Mayor Bill de Blasio finally bowed Friday to the unsurprising reality that he got nowhere running for president. 

Rather than prompt more ridicule about the mayor's attempt at alchemy, this could reassure voters that a political tradition can survive in times of tumult.

It remains one of the laws of political gravity that people who run City Hall in Manhattan just don't make it to the White House in Washington. 

Not that it's a big deal, this rule of physics. Mayors of Los Angeles, Chicago, Houston, Miami, Atlanta, Phoenix and San Francisco also don't become president. 

But those other mayors don't occupy the same international media bubble that creates the illusion that if they make it here, they can make it everywhere in the U.S.

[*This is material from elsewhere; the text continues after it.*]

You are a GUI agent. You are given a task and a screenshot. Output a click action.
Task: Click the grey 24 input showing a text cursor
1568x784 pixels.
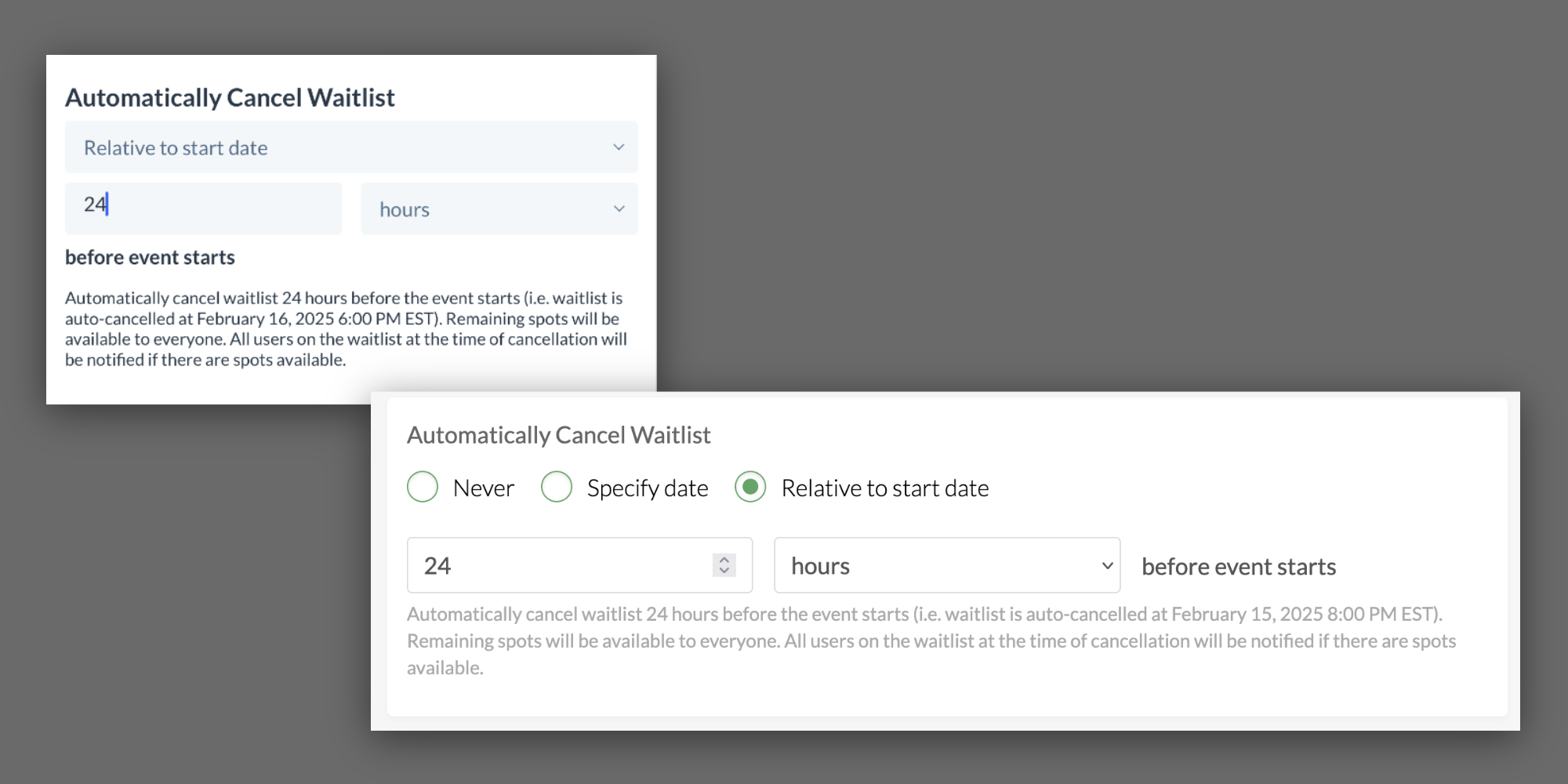[x=203, y=209]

Pete Buttigieg remains a declared candidate, but not because the mayoralty of South Bend, Indiana, provides a logical stepping stone.

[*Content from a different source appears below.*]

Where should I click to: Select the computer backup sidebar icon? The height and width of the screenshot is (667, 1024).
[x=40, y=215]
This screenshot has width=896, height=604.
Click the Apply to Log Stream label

De Blasio took this leap while still in office. His absence from the city raised serious questions about commitment to his day job.

One big incentive for de Blasio's show of no shame, either before or after his withdrawal, involves term limits. He must leave the mayoralty in 2021 no matter what. City voters won't punish him for the side gig.

Past grabs for the top also proved cringeworthy.

Mayor John Lindsay switched parties from Republican to Democrat to seek the latter party's nomination for president. He quickly flopped.

Nearly four decades later recorded phone calls emerged in which GOP President Richard Nixon snarked about Lindsay, calling the mayor "the new Democrat" and "the convert."

Once, there was even a bit of media buzz about Mayor Ed Koch going for the big prize. He did not.

And it was at this point in the national election cycle in 2007 that former Mayor Rudy Giuliani led in fundraising and polling in the GOP scrum. By the following January, however, the mirage vanished. 

He spent $50 million to win just one delegate.

Mayor Michael Bloomberg's name cropped up for the 2008, 2012, 2016 and 2020 races. Each time his friends and allies pushed the possibility and Bloomberg, who did consider it, declined to make a move.

Real-estate heir Donald Trump's pseudo-populist "real New Yorker" status is another mirage. Sure, he came out of elite Jamaica Estates, before a new wave of immigrants flooded into Queens, but it's not as if anyone would ever run into him on the 'F' train.

As for de Blasio, the Brooklyn Eagle's website headline put the withdrawal in perspective for its local readership: 

"Park Slope Man Drops Out of Presidential Contest."